Chiari Online Support Group

Amount of deviation


#1

Hello,
Is there anyone here who has had decompression surgery or having the surgery in the future that would mind sharing with me the size of their deviation. Mine is mild but I’ve read that minor deviations can sometimes cause more symptoms than a larger deviation. I was also wondering if the size of the deviation was a definite deciding factor in rather surgery is performed or not. I have read so much conflicting information I don’t even know what to think anymore lol.

Thanks!


#2

Hey Terra,
“I have read so much conflicting information I don’t even know what to think anymore” I notice you have ‘lol’ and the end of that sentence but I haven’t included it because as far as I’m concerned its not very ‘lol’ at all. The net is a great place to get information but as you have found it can be so confusing, and I’m sorry to say that the same goes for dr’s. What one dr may see as minimal another may see as major.
Dr’s are scientists. In science A+B=C, Cause ‘A’ + Symptom ‘B’ = Diagnosis ‘C’. In physics and chemistry A+B=C works, but in biology it is not as black and white, there can be 1000’s of variables, for example environmental factors, physiological factors etc all have an impact so its not a case of just A+B but more A+B+C+D+… and neurology is biological. To add to the complexity of it all, no two brains are wired in exactly the same way. An individual can have pressure in exactly the same place as another but have vastly differing sensation. For example, a back injury can seem minimal for one person but debilitating for another and this can be an example of where A+B does not always =C. It can also depend on which nerves are affected, if its the nerve to the big toe then the physical consequences can be minimal, but if its a nerve to the heart that could be deadly.

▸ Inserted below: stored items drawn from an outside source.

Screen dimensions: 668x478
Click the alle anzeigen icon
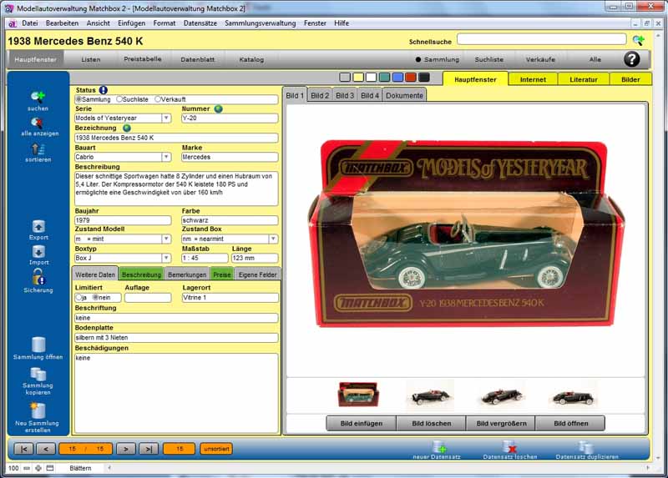[x=38, y=123]
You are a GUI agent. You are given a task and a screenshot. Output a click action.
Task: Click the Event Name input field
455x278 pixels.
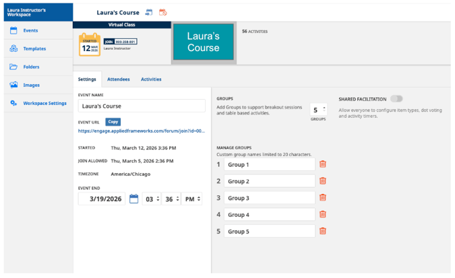(142, 106)
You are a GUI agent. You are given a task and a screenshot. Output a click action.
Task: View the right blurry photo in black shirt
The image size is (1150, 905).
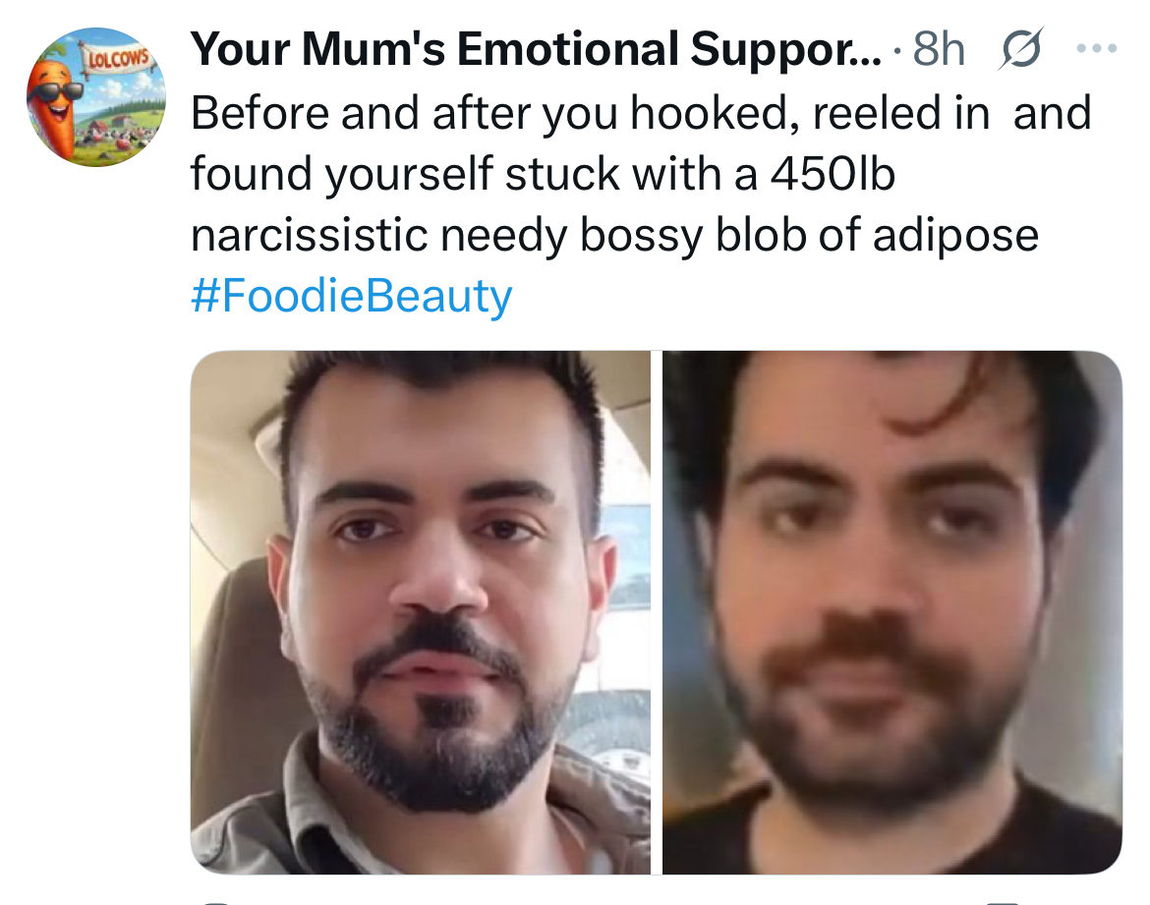891,612
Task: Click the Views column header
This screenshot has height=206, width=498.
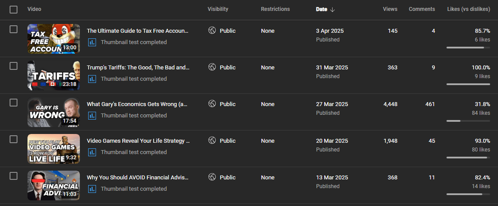Action: [x=390, y=9]
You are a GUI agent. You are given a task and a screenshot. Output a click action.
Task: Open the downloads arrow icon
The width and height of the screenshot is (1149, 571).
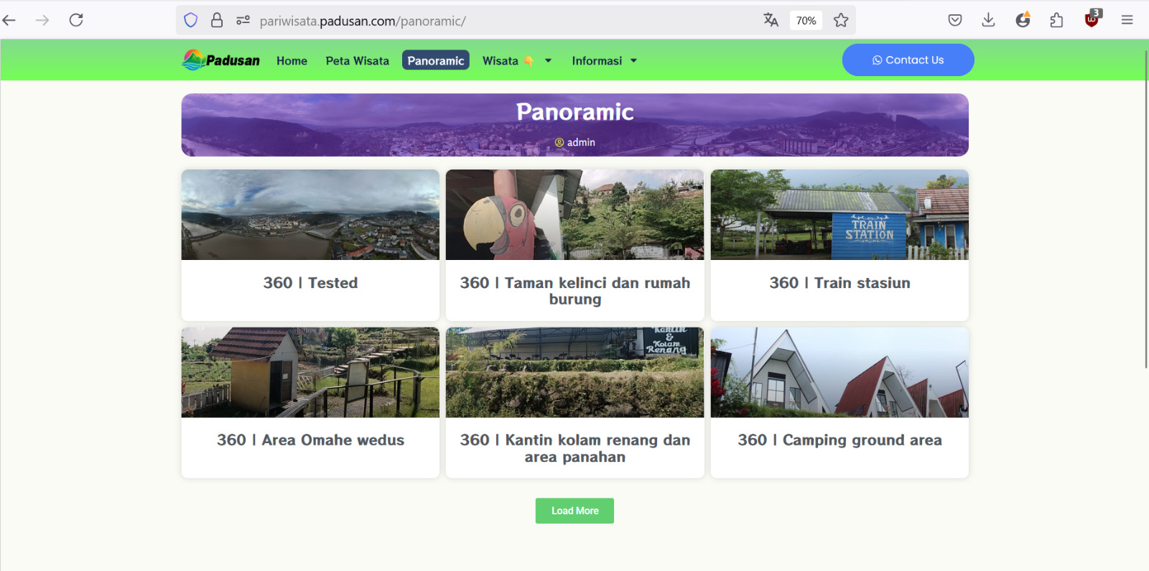pos(988,20)
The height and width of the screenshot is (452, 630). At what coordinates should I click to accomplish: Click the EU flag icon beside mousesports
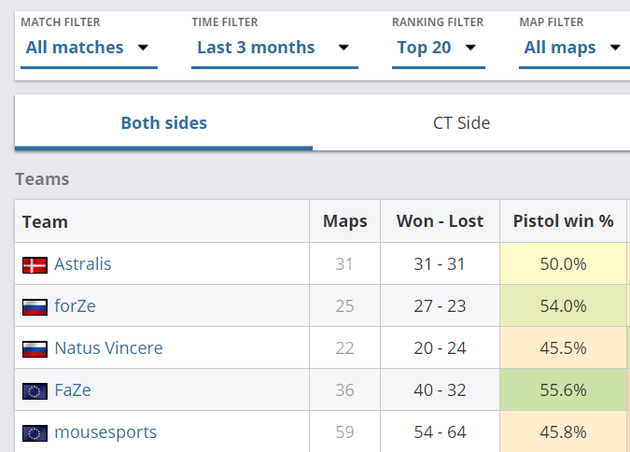tap(35, 433)
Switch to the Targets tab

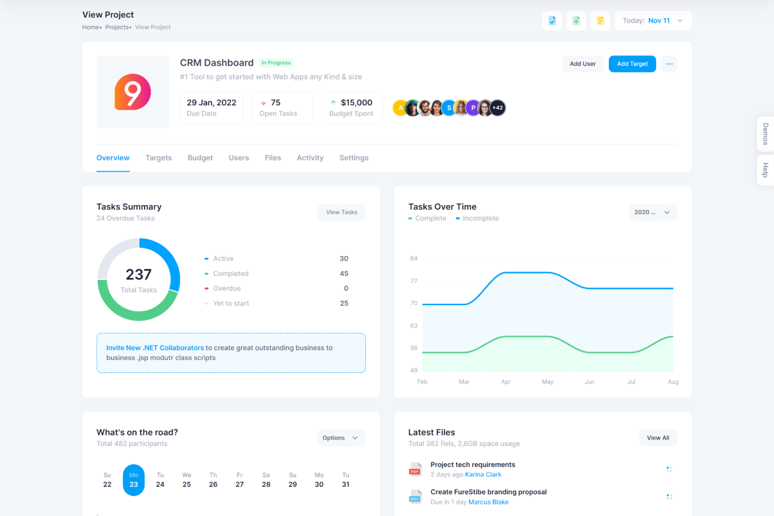[x=159, y=158]
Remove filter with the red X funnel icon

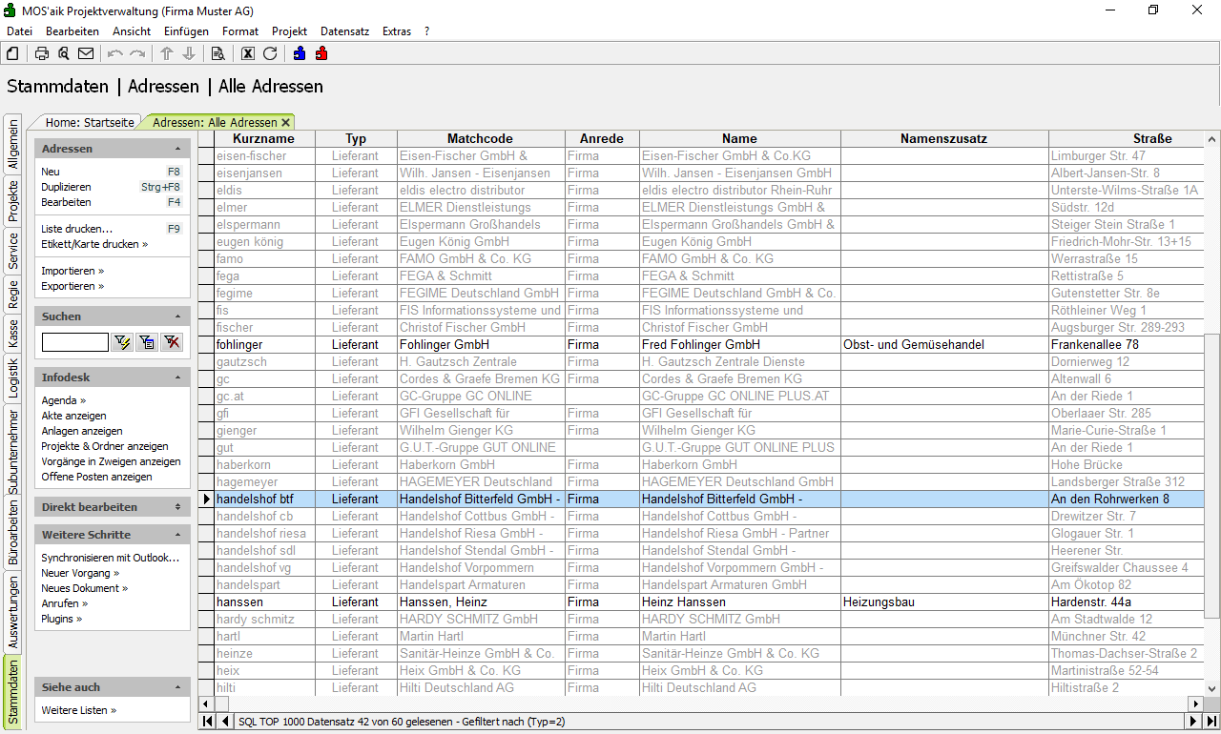[x=172, y=342]
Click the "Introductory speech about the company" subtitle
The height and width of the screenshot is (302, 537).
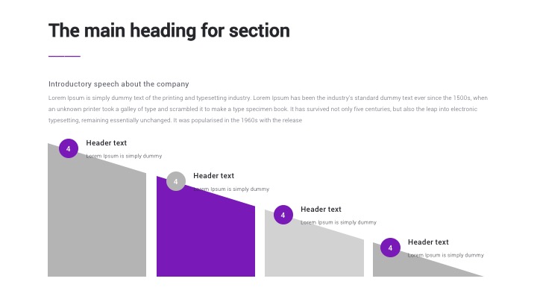119,84
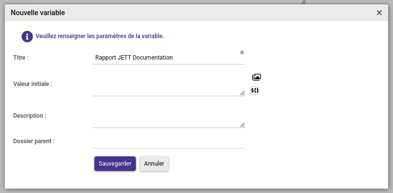Click the required asterisk beside Titre
Image resolution: width=393 pixels, height=193 pixels.
click(x=242, y=53)
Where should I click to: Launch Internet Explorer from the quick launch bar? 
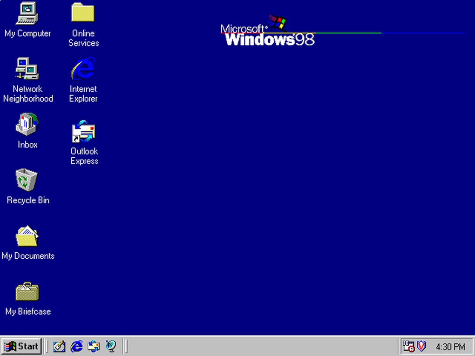tap(76, 346)
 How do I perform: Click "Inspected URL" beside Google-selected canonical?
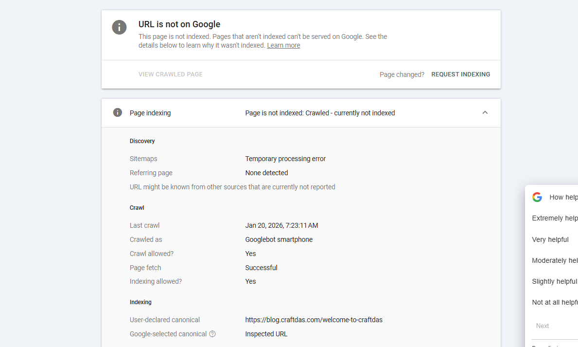pyautogui.click(x=266, y=334)
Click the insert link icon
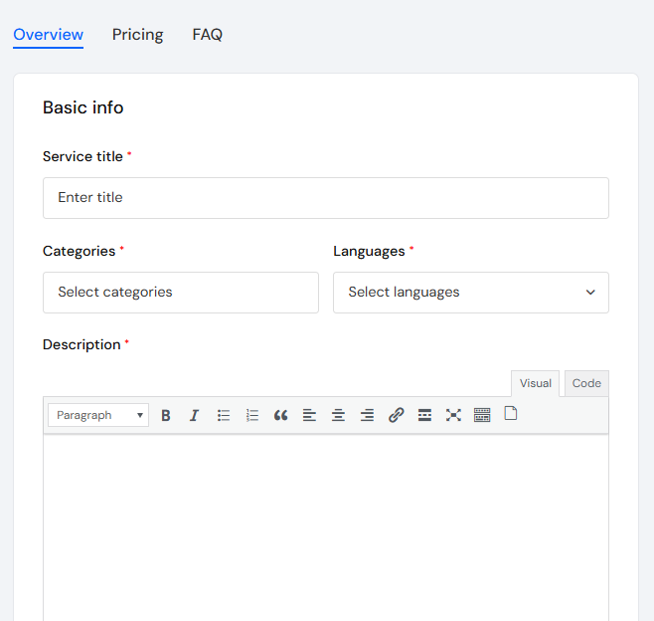 click(x=397, y=415)
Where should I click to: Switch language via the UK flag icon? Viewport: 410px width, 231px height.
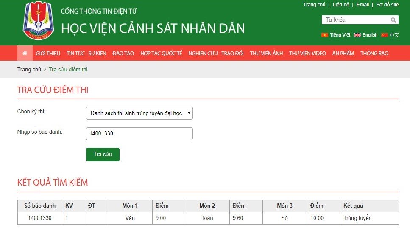pos(357,35)
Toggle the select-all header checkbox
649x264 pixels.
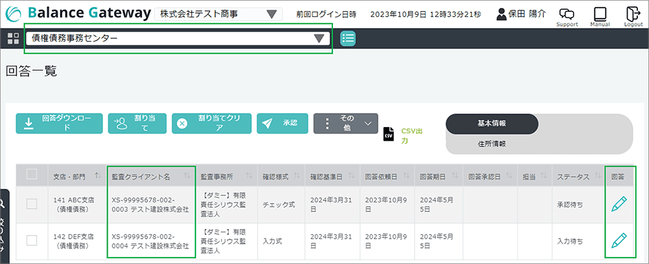pyautogui.click(x=32, y=174)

So again the theory of A+B=C is not always correct, there are many variables.
I do not have chiari, but I do have a brain condition that has caused a deviation of the brain matter and I find it rather confronting when a dr says things like “Well that shouldn’t be happening…” or “…you shouldn’t be having pain like that…” and I agree, I shouldn’t, but I am. So my question to them is “So what are we going to do about it?” Many may recommend a ‘wait and monitor’ scenario, like ‘Let’s see what happens’ But if there is any change, any ‘weird sensations’ record it, tell them. I have had dr’s ignore symptoms, but when I’ve later spoken to the surgeon and explained to them they have been extremely concerned. Each and every dr I have seen has had a differing opinion, so, IMO, do not be taking an individual dr’s opinion as gospel. It is never a bad idea to get a second opinion.

Best of luck with it all

Merl from the Moderator Support Team


#3

Thank you for your reply. Just to let you know the “lol” isn’t to make light or make fun of the situation. Just kinda at a point where it’s laugh or cry and sometimes do the both simultaneously because this has been a long frustrating journey and I’m just getting started on it good. I’m sure many can relate. Thanks


#4

No problem. I completely comprehend “…a point where it’s laugh or cry and sometimes do the both simultaneously because this has been a long frustrating journey…” and I can assure you when it comes to neurology that point is a common destination. I have been there too and that’s why I say ‘Not very lol at all’. I was stressed to the almighty and then to have dr’s ignore or minimise my symptoms just added to my stress.
So, yes, many can relate I’m sure.

Merl from the Moderator Support Team


#5

Hi - I had decompression surgery 3 years ago. My deviation is 19mm. My main symptoms before surgery were the headaches, pain in my neck/shoulders, and tingling down my left arm (all are gone now). :slight_smile: My decision to proceed with surgery was the severity of my symptoms, and my NS said that if I didn’t have the surgery I could have irreversible nerve damage. My recovery was hard but if I had it to do over again, I would have the surgery. Best of luck to you.


#6

Thank you!


#7

My herniation was 7mm and I had flow voids posterior (no blood flow at back of brain.) My symptoms were motor control weakness and loss of coordination, vision disturbance, syncope, pain, and what are referred to as shut down episodes. The flow voids were a deciding factor and after the decompression surgery I found that my brain stem had also been compromised.
My life significantly improved and I agree with Susie, if I had to do it over again, I would have the surgery. Recuperation is per individual and it took 6 weeks before I went back to work (single-grown children-close family to help.)
A key is to not overdue physically. The portion of the brain compromised is the portion that provides motor control and it will always have its issues; the surgery is not a cure.
You did well to reach out and seek advice from people who have been down this road; I wish I had, but it took 9 years before I did.
Best always.


#8

Thank you for replying! I have a lot of pain, mainly in my neck and back. Tension, pins and needles, burning etc. I can’t lay on the back of my head, Terrible headache/migranes, long lasting and short lived from different things like coughing or exercise. I am working very hard to find neurologist and neurosurgeons that can help. My current neurologist told me that it could be causing my symptoms but he could not say 100%. So, I’m just working on what to do next. I’m glad you have recovered well. Each of you that I have spoke with will help make my decision easier if I am recommended for surgery.